僕がまだ小学校に上がる前、近所に女の子が住んでいた。距離は500mくらいだったと思う。後に彼女とは同じ小学校に通うことになり、偶然、同じクラスになった。

彼女が特別だったのは、当時ほとんどの子供が幼稚園か保育園に通って小学校に入学していたのに、彼女はそうではなかったこと。

僕は当時、漠然と幼稚園か保育園は実質、義務(教育)みたいなもので、理由なく休むなんて許されないものと思っていた。そんなこともあり、子供心に彼女がいきなり飛び級で小学校に入学したのは不思議なことだった。

いざ、同じクラス(1年3組)になると、彼女の席は僕のちょうど左斜め前になった。

当時、僕は彼女をとりわけ変だとは思っていなかったが、とにかく落ち着きがない子だなと思った。一時も座っておれないのである。授業中も立ったり座ったりしている。授業中も僕にいろいろ話しかけて来たり、先生の話を遮って何か言ったりしていたので、今だったら、他の児童の父兄から苦情が出たであろう。

当時の彼女を一言で言えば、落ち着きのない、お喋りな「おてんば娘」であった。

ある日、授業参観日があった。そんな日は、普通の子は粗相がないように緊張しているものだ。しかし、彼女は普段と全く変わらなかったのである。せわしなく立ったり座ったりしていると、母親のような人がやってきて、

ビンタ!

凄い音だった。というか僕の目の前だったので、ちょっとショックだったのである。彼女も一気に沈黙した。それほどの衝撃的な出来事であった。

家に帰った時、母親から更にショックなことを聞いた。そのビンタをした女性は、どうも彼女の母親ではなかったらしい。他人の子供に腹を立てて、ビンタまでした他の子の母親がいたのである。

今から考えると、彼女は間違いなくMBDであろう。今風に言えば、古典的ADHDである。僕が精神科医になった頃、まだ教授はMBDという診断を下していたので、当時はまだその診断で良かった。

MBD=微細脳障害(Minimal Brain Dysfunction)

このような精神科用語は寿命が短く、だんだん名前が変えられていく。それは次第に偏見が生じるというか、周囲の人たちの要請があるためだ。しかしキリがないといえばそういうものだと思う。

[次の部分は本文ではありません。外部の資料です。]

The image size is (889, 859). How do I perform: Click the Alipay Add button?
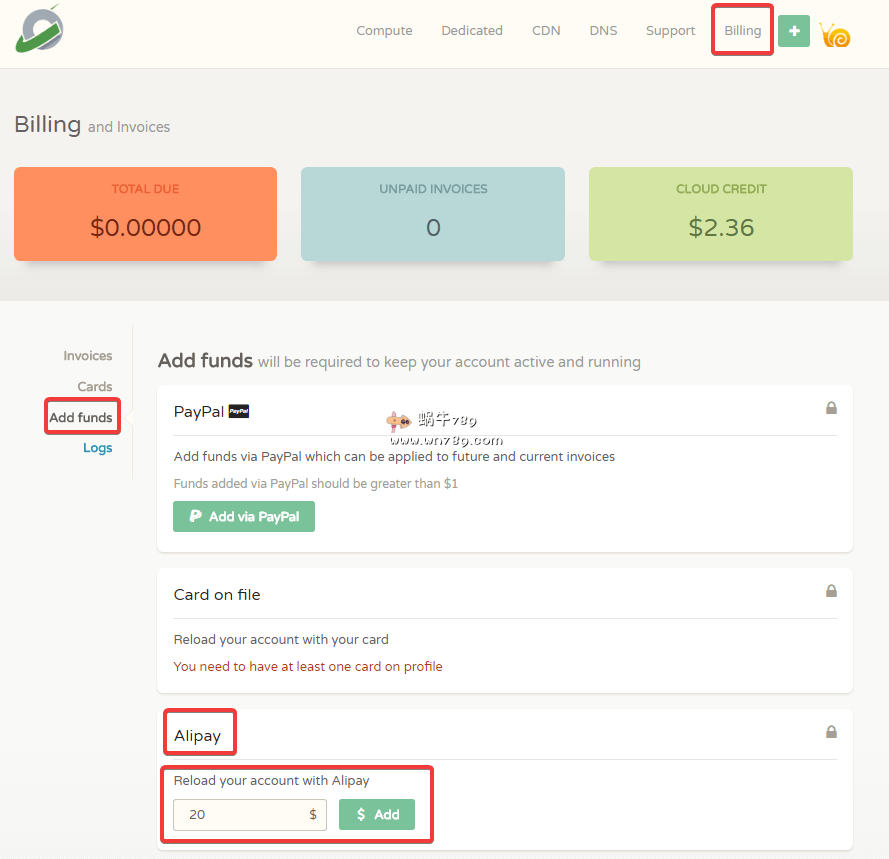point(377,815)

ADHDは状態像を指しているのに対し、MBDは直接に病因を表現しているので、むしろ診断的にはMBDの方が的確なものと感じる。ADHDは器質性疾患だからである。(映像的に見出せないだけ)

彼女は近所に住んでいたこともあり、たまに家に遊びに行ったこともあったし、またクラスでは席が近かったので、休み時間などの会話の断片的な記憶がある。

彼女は、先生から叱られたりするのを、実際以上にマイナスに感じていたのは僕にもわかった。なぜなら叱られた直後の愚痴をかなり聞かされていたからだ。彼女のネガティブ感情の生じやすさは、今から考えても少し特別だったように感じる。

僕がそう思う理由だが、彼女はそこまで他の児童に比べ叱られていたわけではないし、誉められていたことも時々あったからだ。(多動については担任は仕方がないと思っていたのか、そこまで注意をしなかった)

まだ僕が憶えているのは、彼女の描いた絵をクラス全員に見せて誉められていた場面。あと、担任の先生が彼女が保育園に行かなくても、ここまできれいに文章が書けるようになったとノートを開いて皆に見せていたのも記憶している。

この誉め方も大人の目からはどうかと思うが、普通、子供だけだとそれを変に思わない。

あの日、ビンタした女性はどんな人だったのだろう?

この話は非常に興味深いと、今、臨床をしていて感じる。

彼女のその後の消息は知らない。彼女は小学校2年生くらいに転校していったからである。